Denis Grele, PhDDenis Grélé is Professor of French in the Department of World Languages and Literatures. After completing his Maîtrise de Lettres Modernes (1994) from the Université de Caen (France), he pursued a Ph.D. at New York University (1999). He worked at the College of Staten Island (SUNY) and Wellesley College before coming to Memphis.  He has been at the University of Memphis since 2007 where he teaches language and literature courses at the Undergraduate level as well as courses at the Graduate level on pre-revolutionary France. He is also the French Section Head and the Advisor for graduate students pursuing a master’s degree with a concentration in French. His research interests focus on utopias in the seventeenth and eighteenth century.

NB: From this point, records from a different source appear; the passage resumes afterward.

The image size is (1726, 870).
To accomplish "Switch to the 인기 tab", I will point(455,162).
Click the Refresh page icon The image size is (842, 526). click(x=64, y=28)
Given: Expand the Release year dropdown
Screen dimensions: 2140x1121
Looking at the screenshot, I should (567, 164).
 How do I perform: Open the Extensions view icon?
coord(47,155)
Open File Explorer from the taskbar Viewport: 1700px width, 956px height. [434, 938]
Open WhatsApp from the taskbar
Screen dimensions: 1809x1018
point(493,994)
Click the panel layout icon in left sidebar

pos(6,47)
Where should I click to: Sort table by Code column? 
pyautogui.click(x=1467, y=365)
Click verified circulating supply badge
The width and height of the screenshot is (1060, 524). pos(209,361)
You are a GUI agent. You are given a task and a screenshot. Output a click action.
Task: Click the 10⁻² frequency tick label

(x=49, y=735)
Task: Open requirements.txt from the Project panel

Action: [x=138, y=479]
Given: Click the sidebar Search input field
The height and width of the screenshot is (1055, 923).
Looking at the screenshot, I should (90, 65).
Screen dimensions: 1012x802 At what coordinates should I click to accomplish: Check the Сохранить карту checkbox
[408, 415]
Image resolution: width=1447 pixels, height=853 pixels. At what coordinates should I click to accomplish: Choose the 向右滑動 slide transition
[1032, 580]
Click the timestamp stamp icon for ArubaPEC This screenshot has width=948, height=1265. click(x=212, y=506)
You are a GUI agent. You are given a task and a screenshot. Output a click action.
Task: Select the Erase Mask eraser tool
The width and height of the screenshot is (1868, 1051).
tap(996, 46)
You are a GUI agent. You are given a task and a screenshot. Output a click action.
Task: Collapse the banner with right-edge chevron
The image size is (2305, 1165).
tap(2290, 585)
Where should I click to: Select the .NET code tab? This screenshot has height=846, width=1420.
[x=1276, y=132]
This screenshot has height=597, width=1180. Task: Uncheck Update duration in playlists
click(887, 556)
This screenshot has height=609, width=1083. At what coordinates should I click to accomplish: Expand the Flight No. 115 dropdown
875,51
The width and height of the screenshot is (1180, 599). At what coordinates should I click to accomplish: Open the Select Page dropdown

Grélé is coeditor of Escape Tales, Between Fact and Fiction (2016) as well as the author of two books (Travailler en utopie : Les Condamnés du Bonheur (1675-1789) (2009); Le Bonheur et la morale: Essai sur le développement de la pensée utopique de Lesage (2018)) in addition to numerous articles on seventeenth- and eighteenth-century France. He also authored one chapter entitled “Are All French Men Gay?” in Teach French With a Sense of Humor: Why (and How to) Be a Funnier and More Effective French Teacher and Laugh All the Way to Your Classroom (2021). Denis Grélé was also the recipient of the Thomas W. Briggs Excellence in Teaching Award in 2016. 

 

 

Brian Kwoba, PhD - Assistant Professor of History, specializing in African American History

Brian Kwoba, PhDDr. Brian Kwoba is an assistant professor of African American history at the University of Memphis. Dr. Kwoba has a history of activism in social movements for LGBT equality, climate justice, Black lives, and world peace. He was a co-founder of the Rhodes Must Fall in Oxford movement to decolonize education, and also co-editor of the movement's anthology Rhodes Must Fall: The Struggle to Decolonize the Racist Heart of Empire.

Dr. Kwoba is also currently a scholar in residence at the New York Public Library's Schomburg Center for Research in Black Culture, where he is working on a book on Hubert Henry Harrison, the unsung "father of Harlem radicalism."